■ Activity:
The whole listing should be retyped exactly as it appears.

■ Dataset extract:
————————

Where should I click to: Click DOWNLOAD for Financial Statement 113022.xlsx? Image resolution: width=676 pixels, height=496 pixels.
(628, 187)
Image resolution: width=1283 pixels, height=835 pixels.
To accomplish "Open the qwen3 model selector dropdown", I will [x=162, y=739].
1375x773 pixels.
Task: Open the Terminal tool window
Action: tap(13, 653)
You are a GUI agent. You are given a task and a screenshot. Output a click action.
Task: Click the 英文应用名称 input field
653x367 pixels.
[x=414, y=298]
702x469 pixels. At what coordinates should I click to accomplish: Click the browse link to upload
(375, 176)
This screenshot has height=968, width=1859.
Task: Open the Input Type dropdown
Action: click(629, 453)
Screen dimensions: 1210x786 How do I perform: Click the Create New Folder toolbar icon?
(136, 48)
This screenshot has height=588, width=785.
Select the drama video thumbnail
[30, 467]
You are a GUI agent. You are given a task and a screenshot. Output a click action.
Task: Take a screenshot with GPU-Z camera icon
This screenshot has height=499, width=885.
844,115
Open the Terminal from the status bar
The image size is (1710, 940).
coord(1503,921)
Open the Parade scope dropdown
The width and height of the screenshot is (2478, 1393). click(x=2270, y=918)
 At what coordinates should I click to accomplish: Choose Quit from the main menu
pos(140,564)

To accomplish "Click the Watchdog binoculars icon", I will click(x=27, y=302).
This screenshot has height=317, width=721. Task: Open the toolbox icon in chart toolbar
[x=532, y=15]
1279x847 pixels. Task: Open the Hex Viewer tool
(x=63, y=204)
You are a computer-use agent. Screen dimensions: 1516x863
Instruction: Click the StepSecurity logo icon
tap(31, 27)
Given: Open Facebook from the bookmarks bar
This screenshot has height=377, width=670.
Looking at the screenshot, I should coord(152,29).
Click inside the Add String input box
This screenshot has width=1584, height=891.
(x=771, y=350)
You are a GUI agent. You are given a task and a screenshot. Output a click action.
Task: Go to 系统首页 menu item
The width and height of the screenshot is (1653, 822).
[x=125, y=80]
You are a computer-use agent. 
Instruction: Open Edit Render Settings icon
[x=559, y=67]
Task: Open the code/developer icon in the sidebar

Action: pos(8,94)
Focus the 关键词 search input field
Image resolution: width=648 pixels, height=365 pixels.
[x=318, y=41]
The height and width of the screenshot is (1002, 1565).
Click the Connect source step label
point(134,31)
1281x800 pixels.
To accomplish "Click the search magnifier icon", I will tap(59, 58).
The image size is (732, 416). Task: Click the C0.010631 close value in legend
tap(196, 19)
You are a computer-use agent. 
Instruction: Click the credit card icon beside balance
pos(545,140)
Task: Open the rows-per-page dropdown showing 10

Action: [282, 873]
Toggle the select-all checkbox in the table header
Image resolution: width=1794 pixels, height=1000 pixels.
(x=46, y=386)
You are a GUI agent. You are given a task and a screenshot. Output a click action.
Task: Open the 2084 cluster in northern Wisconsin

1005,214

————————

■ Response:
Where should I click to: Click DOWNLOAD for Financial Statement 113022.xlsx? Image resolution: width=676 pixels, height=496 pixels.
(628, 187)
Image resolution: width=1283 pixels, height=835 pixels.
To accomplish "Open the qwen3 model selector dropdown", I will [x=162, y=739].
1375x773 pixels.
Task: Open the Terminal tool window
Action: tap(13, 653)
You are a GUI agent. You are given a task and a screenshot. Output a click action.
Task: Click the 英文应用名称 input field
653x367 pixels.
[x=414, y=298]
702x469 pixels. At what coordinates should I click to accomplish: Click the browse link to upload
(375, 176)
This screenshot has height=968, width=1859.
Task: Open the Input Type dropdown
Action: click(629, 453)
Screen dimensions: 1210x786 How do I perform: Click the Create New Folder toolbar icon?
(136, 48)
This screenshot has height=588, width=785.
Select the drama video thumbnail
[30, 467]
You are a GUI agent. You are given a task and a screenshot. Output a click action.
Task: Take a screenshot with GPU-Z camera icon
This screenshot has height=499, width=885.
844,115
Open the Terminal from the status bar
The image size is (1710, 940).
coord(1503,921)
Open the Parade scope dropdown
The width and height of the screenshot is (2478, 1393). click(x=2270, y=918)
 At what coordinates should I click to accomplish: Choose Quit from the main menu
pos(140,564)

To accomplish "Click the Watchdog binoculars icon", I will click(x=27, y=302).
This screenshot has height=317, width=721. Task: Open the toolbox icon in chart toolbar
[x=532, y=15]
1279x847 pixels. Task: Open the Hex Viewer tool
(x=63, y=204)
You are a computer-use agent. Screen dimensions: 1516x863
Instruction: Click the StepSecurity logo icon
tap(31, 27)
Given: Open Facebook from the bookmarks bar
This screenshot has height=377, width=670.
Looking at the screenshot, I should coord(152,29).
Click inside the Add String input box
This screenshot has width=1584, height=891.
(x=771, y=350)
You are a GUI agent. You are given a task and a screenshot. Output a click action.
Task: Go to 系统首页 menu item
The width and height of the screenshot is (1653, 822).
[x=125, y=80]
You are a computer-use agent. 
Instruction: Open Edit Render Settings icon
[x=559, y=67]
Task: Open the code/developer icon in the sidebar

Action: pos(8,94)
Focus the 关键词 search input field
Image resolution: width=648 pixels, height=365 pixels.
[x=318, y=41]
The height and width of the screenshot is (1002, 1565).
Click the Connect source step label
point(134,31)
1281x800 pixels.
To accomplish "Click the search magnifier icon", I will tap(59, 58).
The image size is (732, 416). Task: Click the C0.010631 close value in legend
tap(196, 19)
You are a computer-use agent. 
Instruction: Click the credit card icon beside balance
pos(545,140)
Task: Open the rows-per-page dropdown showing 10

Action: [282, 873]
Toggle the select-all checkbox in the table header
Image resolution: width=1794 pixels, height=1000 pixels.
(x=46, y=386)
You are a GUI agent. You are given a task and a screenshot. Output a click action.
Task: Open the 2084 cluster in northern Wisconsin

1005,214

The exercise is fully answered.